A common problem used to test your skills in thinking outside the box, the socalled Nine Dots puzzle asks its problemsolver to connect nine dots in a square using only four straight lines. In addition, you also cannot move the pencil off of the paper once you have drawn the first line; you complete the task in one take.

Write small numbers beside each of the nine dots to help you draw out the solution. Starting with the top left dot and moving across the rows, start with 1, 2 and 3. The second row will be 4, 5 and 6, and the final row is 7, 8 and 9.

Place the pencil about one extra space's distance diagonally down from dot 9. Your first line must connect dots 9, 5 and 1, but the solution requires starting outside the box.

Draw the second line from dot 1 across dots 2 and 3, continuing past the last dot until the line is even from where your first line started.
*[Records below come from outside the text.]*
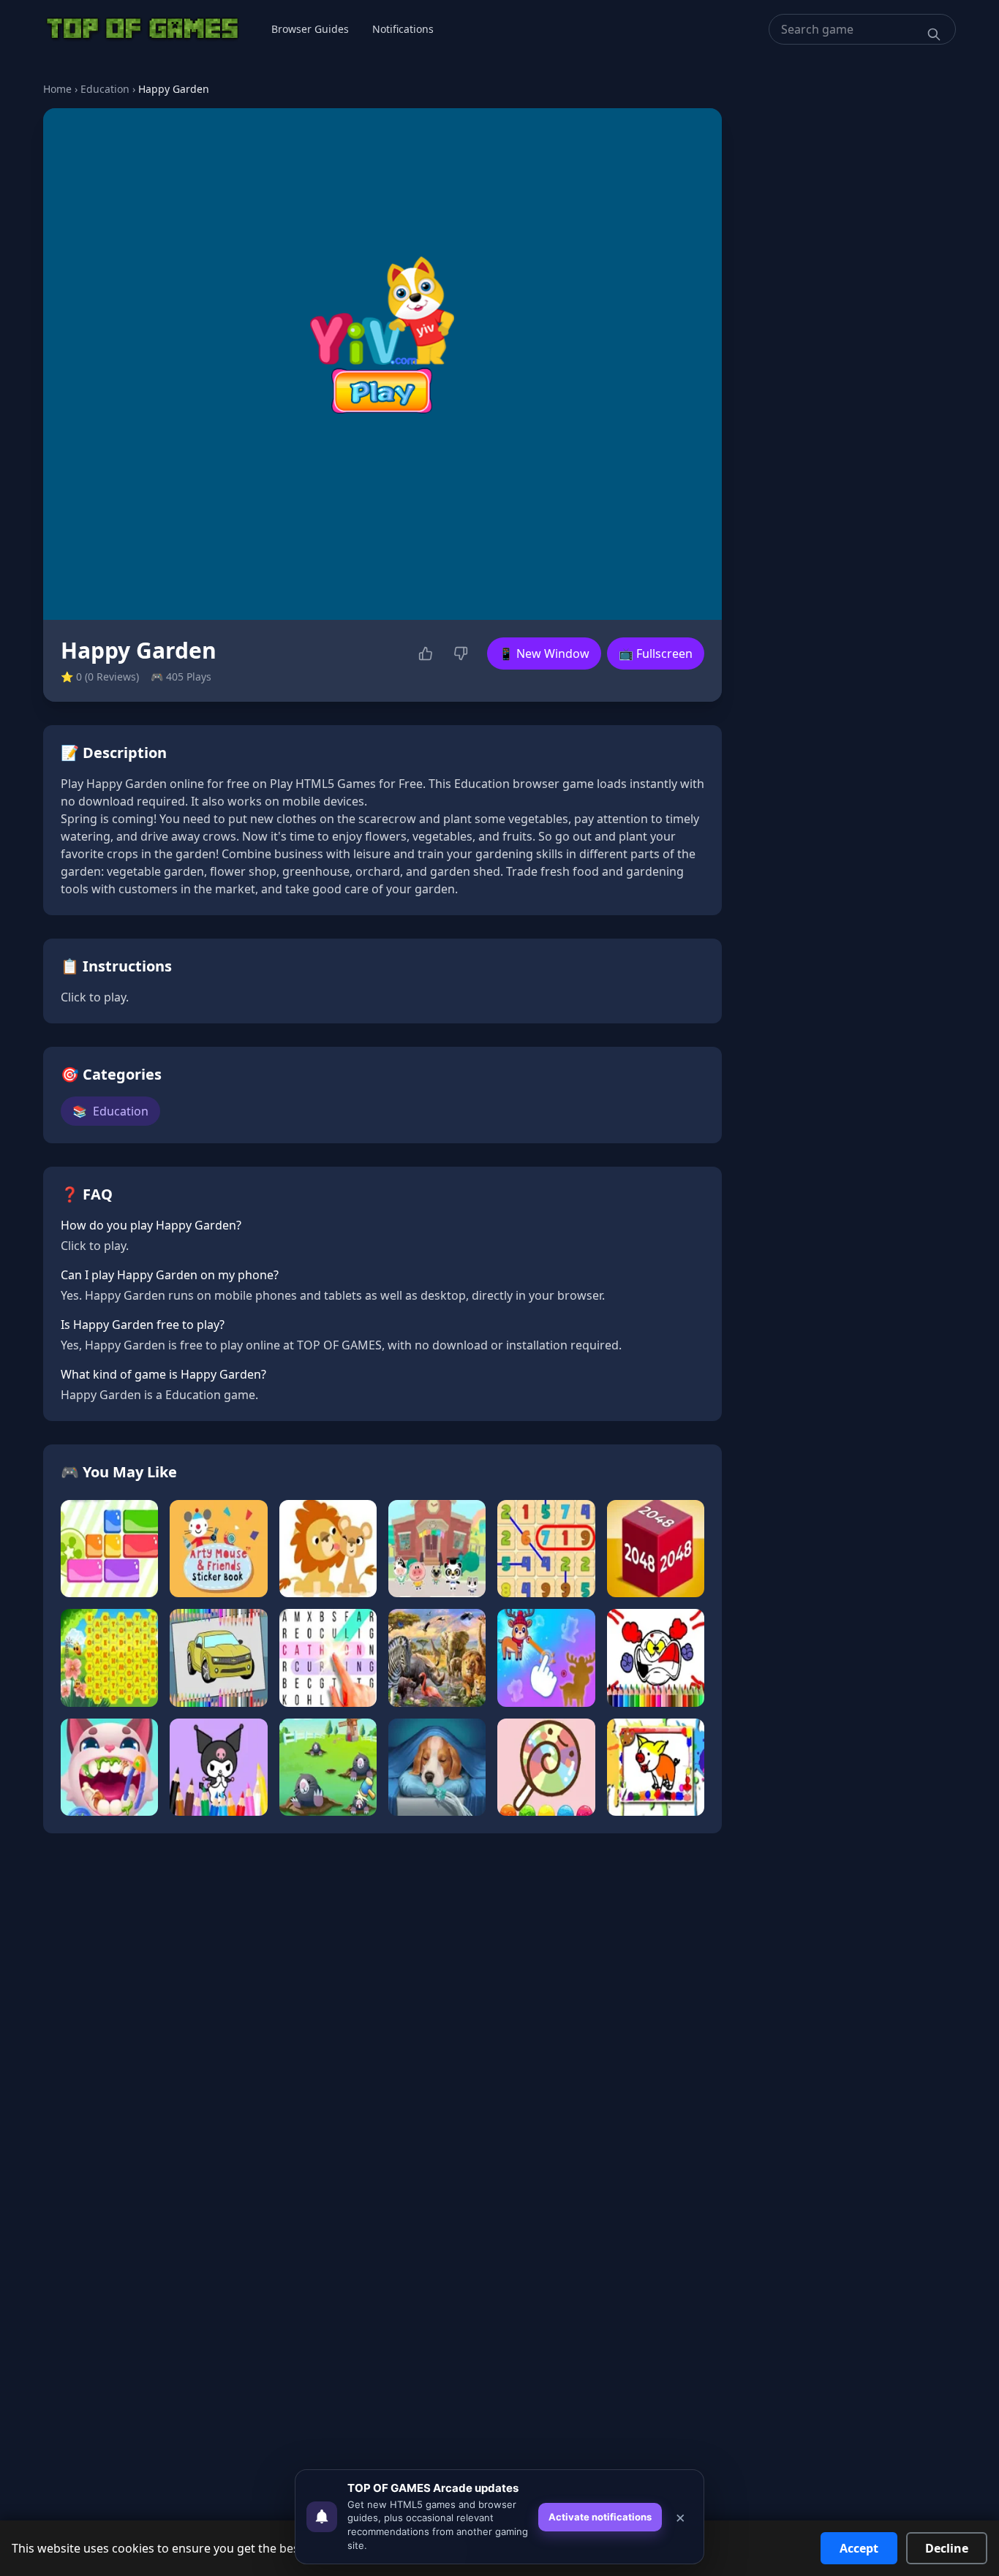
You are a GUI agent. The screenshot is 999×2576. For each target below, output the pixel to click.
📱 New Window (544, 653)
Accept (859, 2548)
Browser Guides (310, 29)
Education (104, 89)
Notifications (403, 29)
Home (57, 89)
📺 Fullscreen (656, 653)
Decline (946, 2548)
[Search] (934, 34)
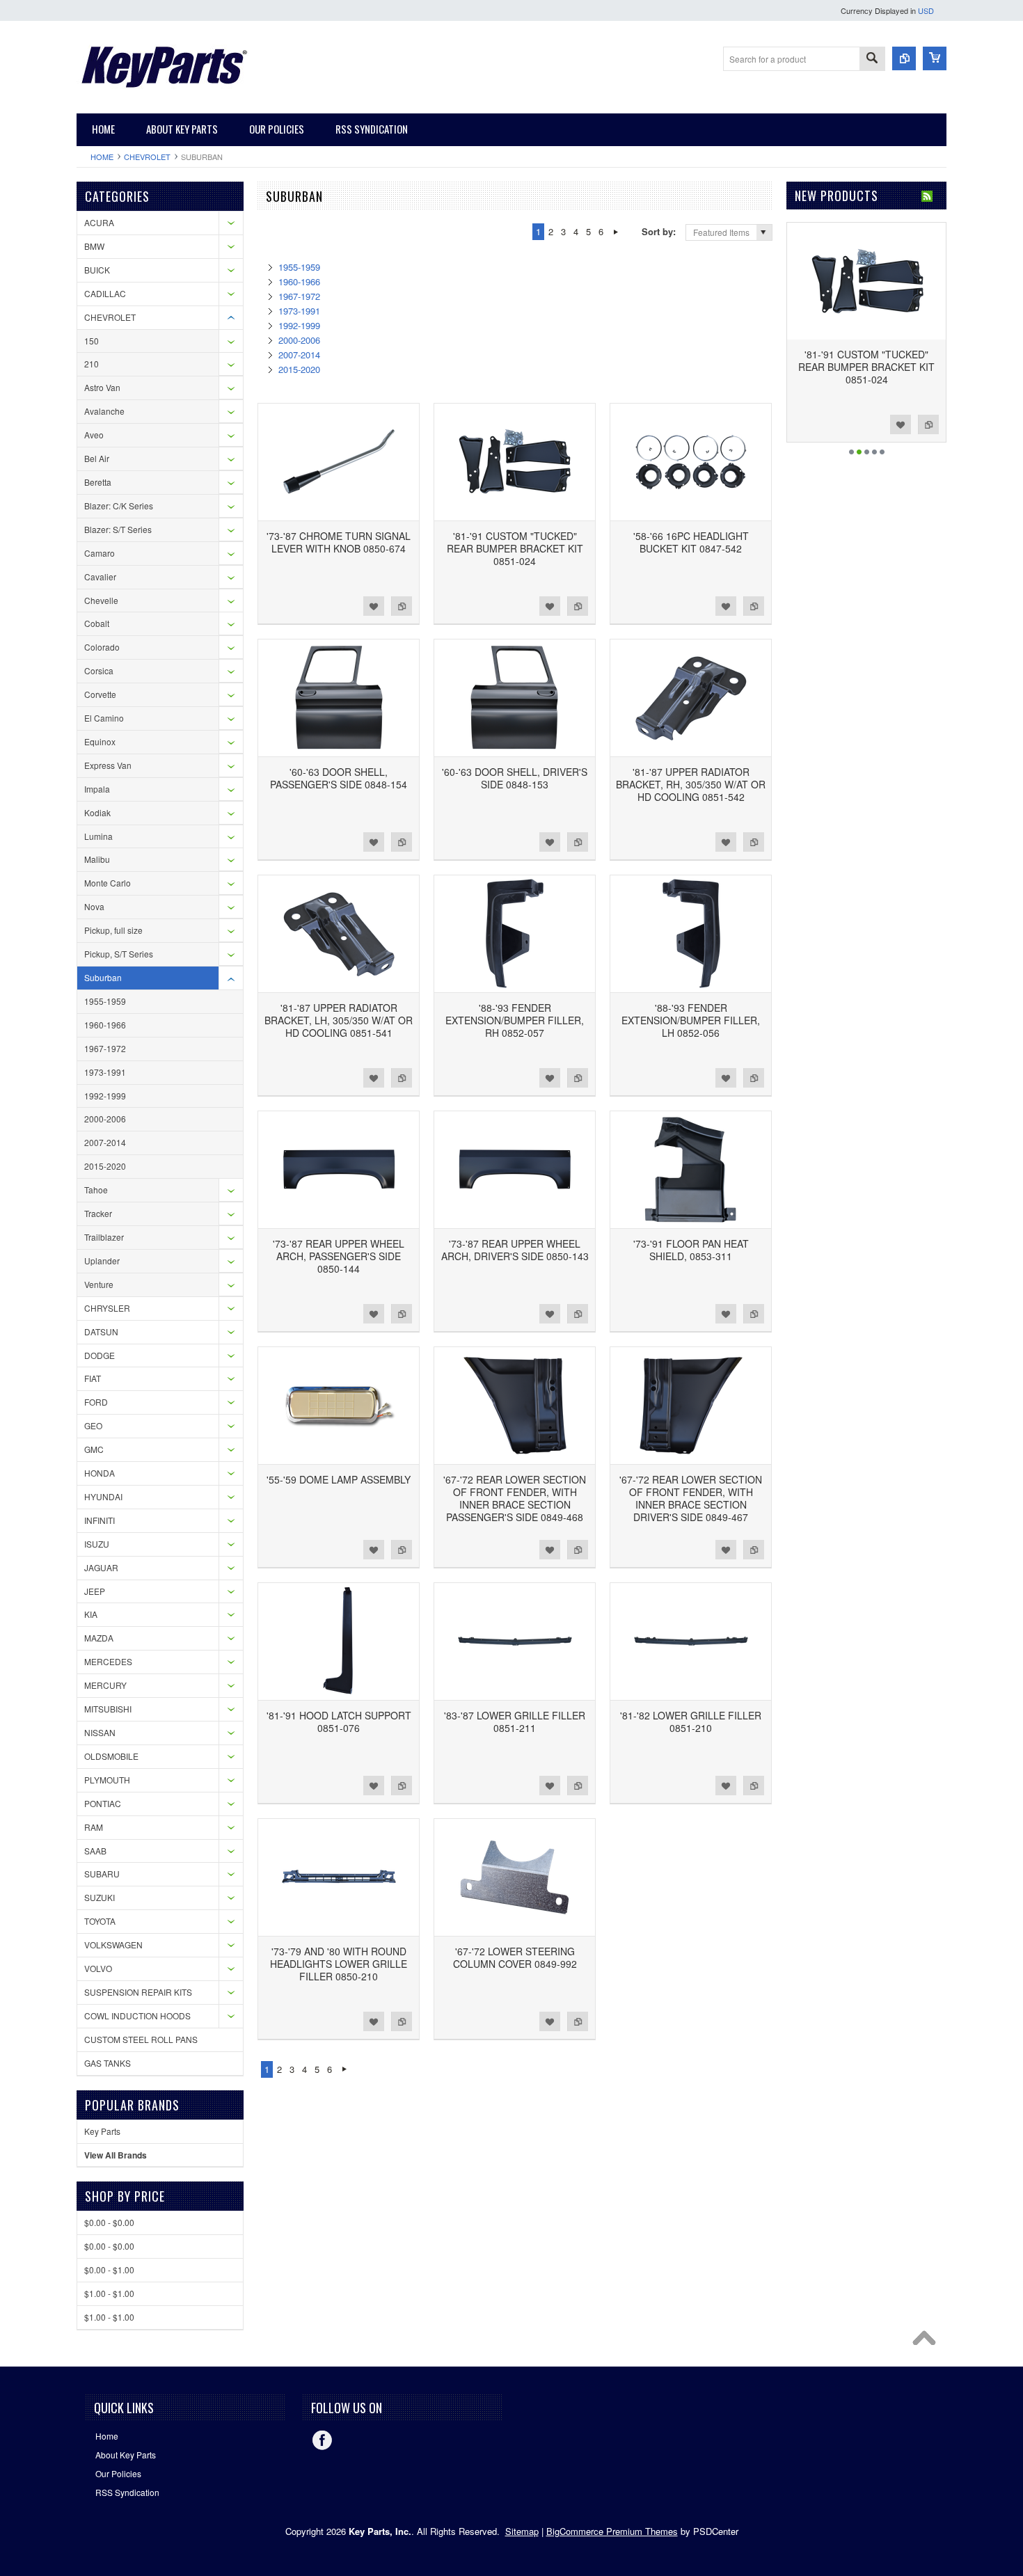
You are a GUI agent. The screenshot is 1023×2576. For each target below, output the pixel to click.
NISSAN (100, 1732)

The line should be long enough so your pencil is diagonal with dot 6.

Draw the third line down across dot 6 and dot 8, stopping when the pencil is aligned with the first column above.

Draw the fourth line up, crossing dots 7, 4 and 1. All nine dots have been connected, and you've drawn an arrow slightly larger than the box of dots itself.
Tips & Warnings
 This exercise is used to think outside the box since the solution literally demands it; some will try to draw lines within the confines of the "box" the dots form, but the solutions require poking outside.
 This is not the only solution available; try starting with a different dot and seeing where the lines can take you.
 Each solution, of course, can be mirrored and still result in the same success thanks to the box's symmetry.
 Remember the purpose of this exercise is to think outside the box, so use all four lines; just making an S or a Z with three lines across each row doesn't take much effort to figure out.